== What is needed ==
Continue the mailing-list reply about storing file handles in inotify marks, starting right after its last line.

== Source text ==
Re: [patch 3/7] fs, notify: Add file handle entry into inotify_inode_mark

From: Tvrtko Ursulin
Date: Wed Nov 14 2012 - 06:13:04 EST


On Wednesday 14 November 2012 14:56:00 Pavel Emelyanov wrote:
> >>> How much space does a typical file system need to encode a handle? Am I
> >>> right that for must it is just a few bytes? (I just glanced at the code
> >>> so I might be wrong.) In which case, could the handle buffer be
> >>> allocated
> >>> dynamically depending on the underlying filesystem? Perhaps adding a
> >>> facility to query a filesystem about its maximum handle buffer needs? Do
> >>> you think the saving would justify this extra work?
> >>
> >> Well, the MAX_HANDLE_SZ is taken from NFSv4 and is 128 bytes which is
> >> quite
> >> big for inotify extension indeed. The good news is that this amount of
> >> bytes seem to be required for the most descriptive fhandle -- with info
> >> about parent, etc. We don't need such, we can live with shorter handle,
> >> people said that 40 bytes was enough for that.
> >>
> >> However, your idea about determining the handle size dynamically seems
> >> promising. As far as I can see from the code we can call for encode_fh
> >> with
> >> size equals zero and filesystem would report back the amount of bytes it
> >> requires for a handle.

== Excerpted data ==
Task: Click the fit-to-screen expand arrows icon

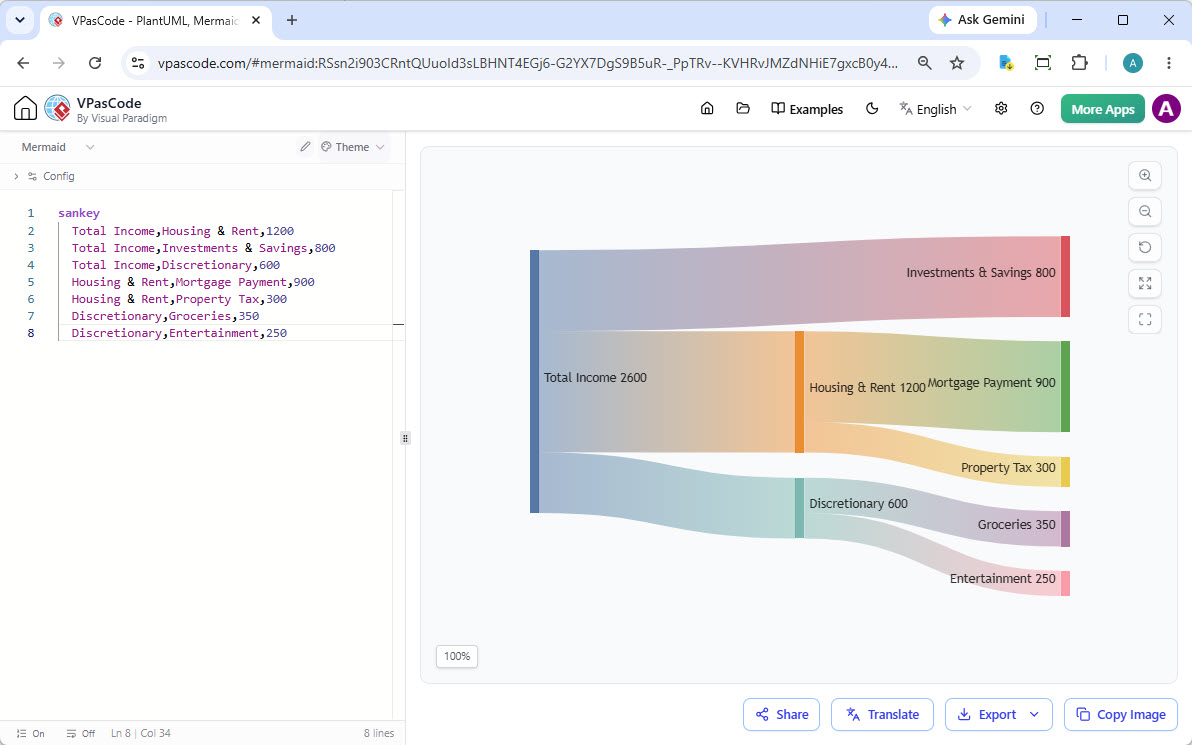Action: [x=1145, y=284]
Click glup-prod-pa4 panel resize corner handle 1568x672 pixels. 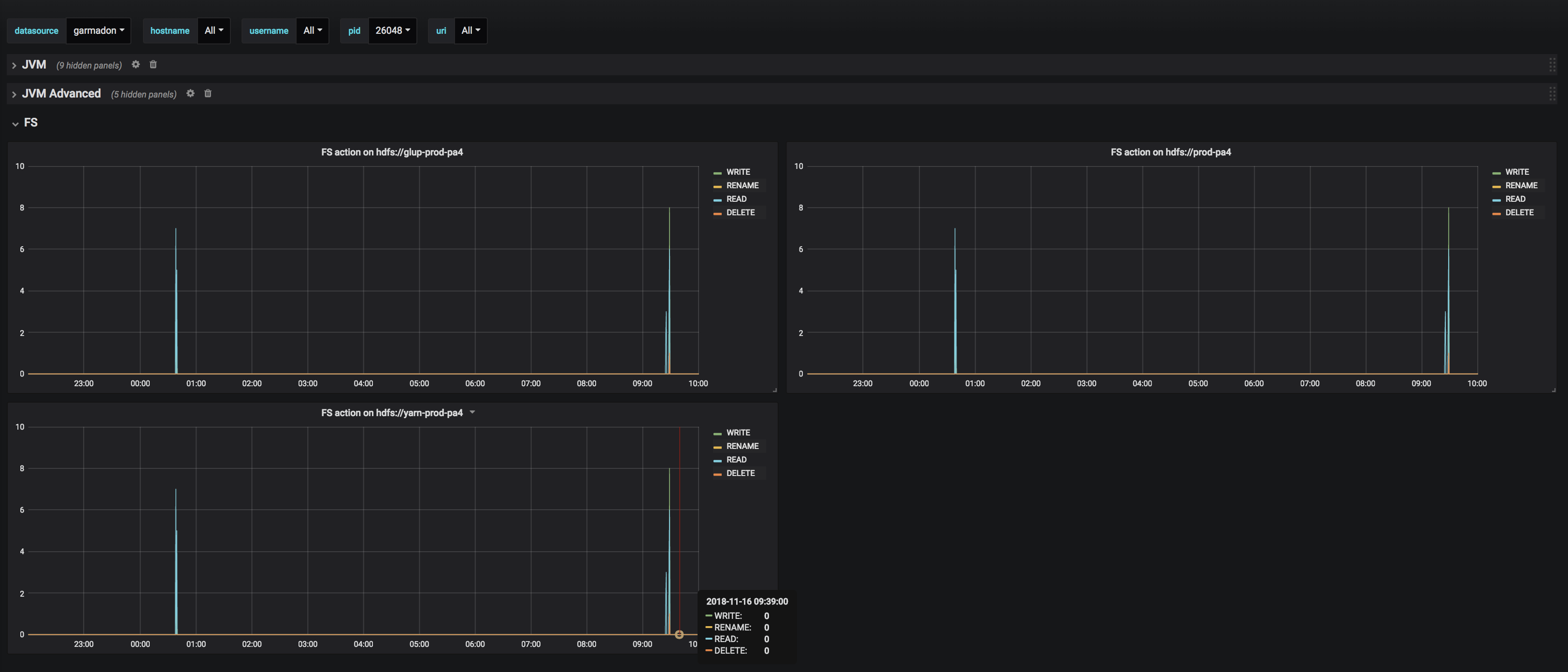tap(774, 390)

---

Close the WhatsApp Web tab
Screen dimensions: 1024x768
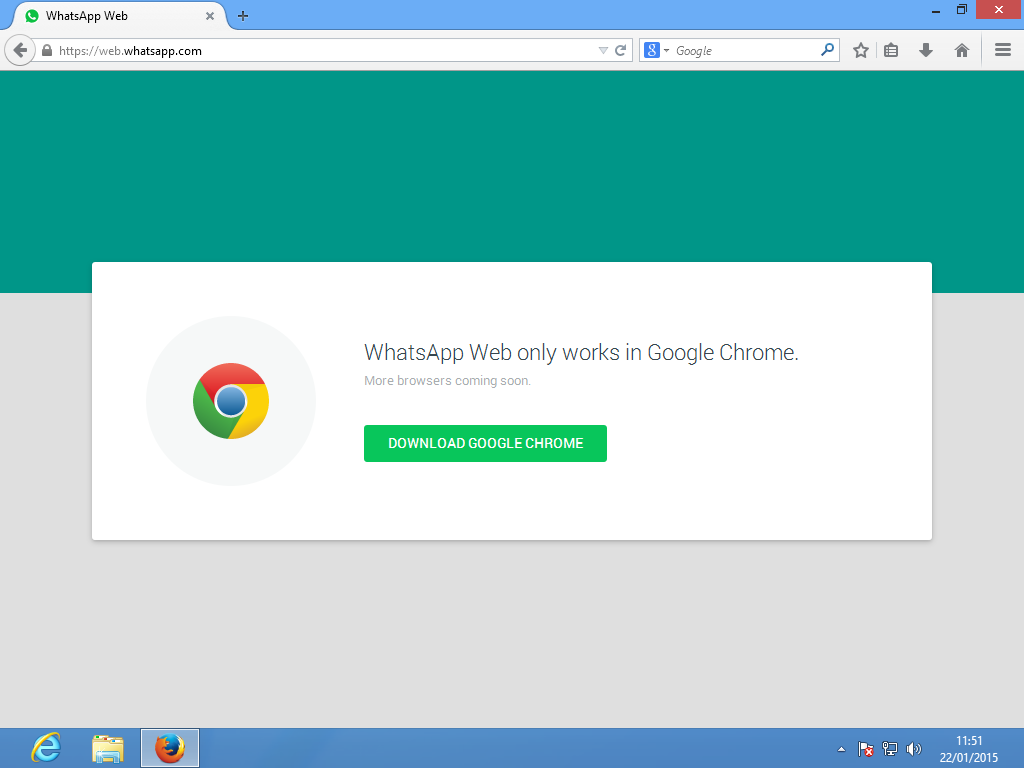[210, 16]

...

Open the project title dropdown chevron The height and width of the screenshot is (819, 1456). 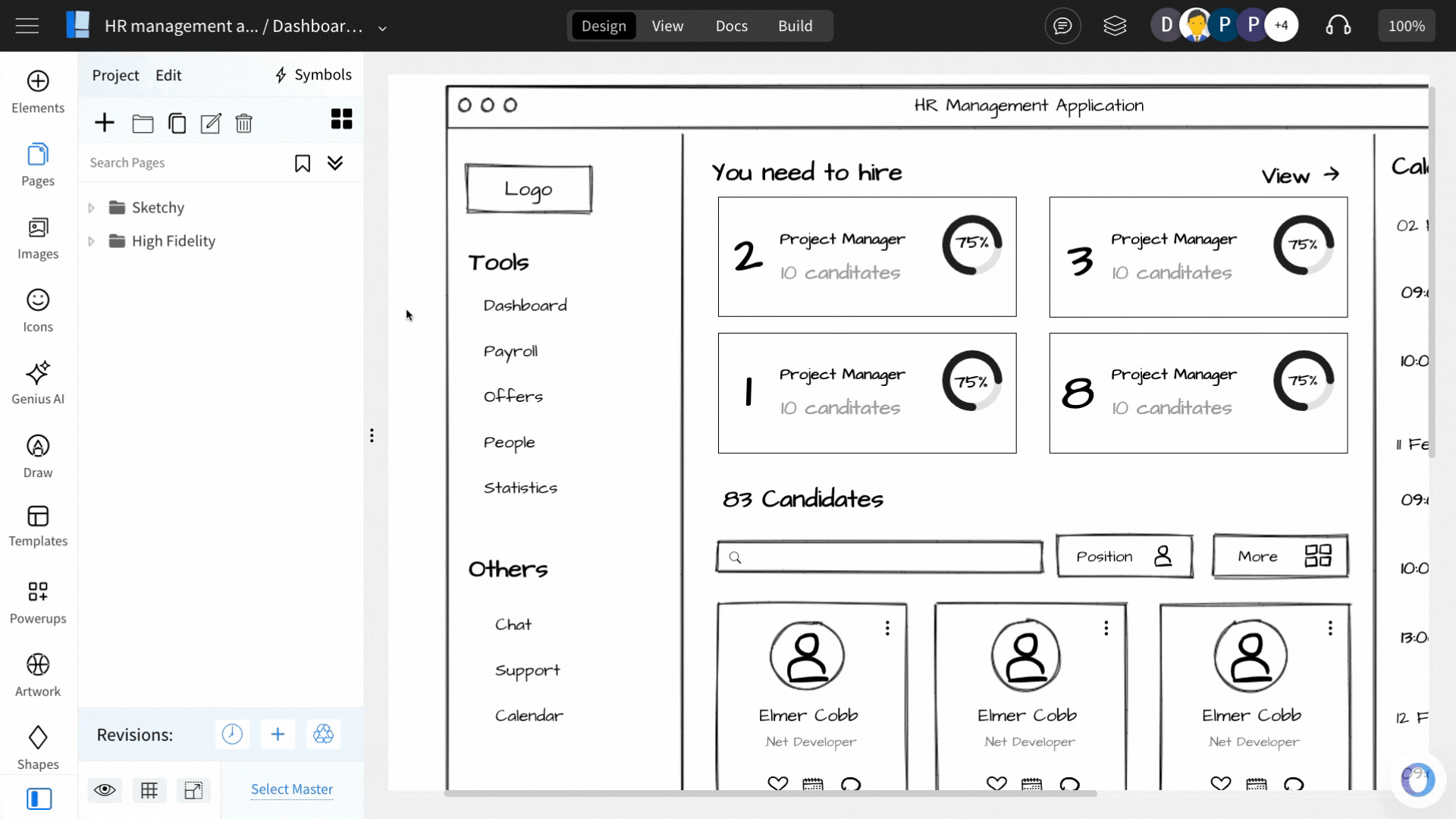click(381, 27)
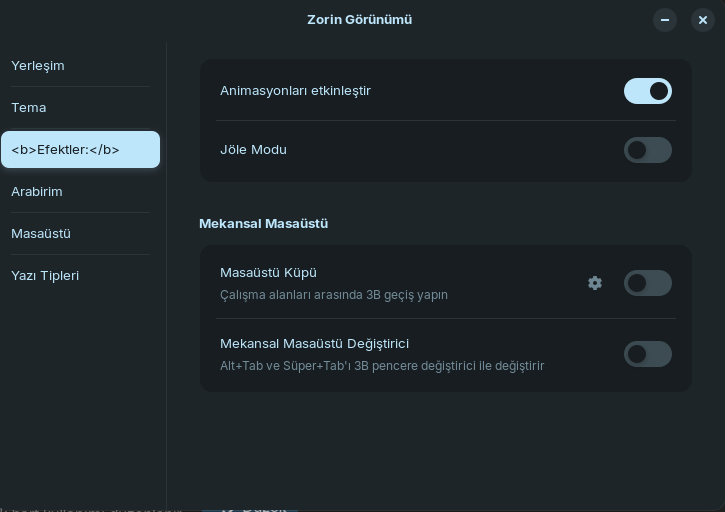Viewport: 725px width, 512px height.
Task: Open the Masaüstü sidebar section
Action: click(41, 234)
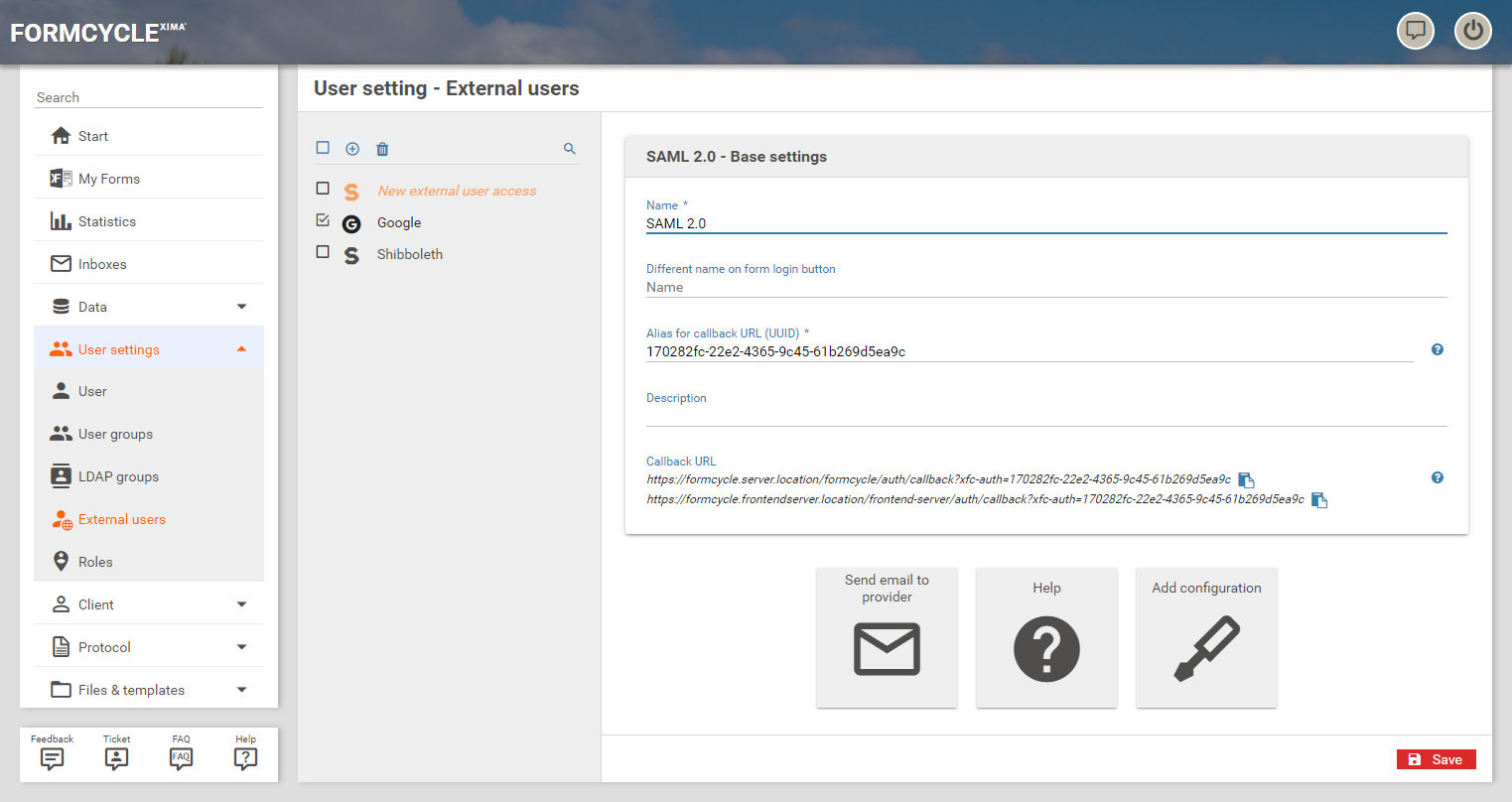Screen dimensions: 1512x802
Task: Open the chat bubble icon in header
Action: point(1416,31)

== Expected output ==
> >>
> >> We can try going this route, what do you think?
> >
> > Sounds much better since that would only add one pointer to the watch
> > structure in the normal case.
> >
> > Also at checkpoint time it will use only a few bytes (compared to 64) for
> > the encode buffer for most filesystems. This part is probably not that
> > important but still a win.
>
> No, the thing is -- we need to know the handle _before_ we start checkpoint.
> More exactly -- at the time the inotify_add_watch is called. So the memory
> save would be not that big.

Ah yes, I forgot about that. But the saving is quite solid as Cyrill already
wrote.

It is still a bit unfortunate you have to have handles allocated all the time
just because C&R is compiled in. There is no way you could ask the filesystem
to create you one on demand. What would you need? Just the superblock and
inode, or more?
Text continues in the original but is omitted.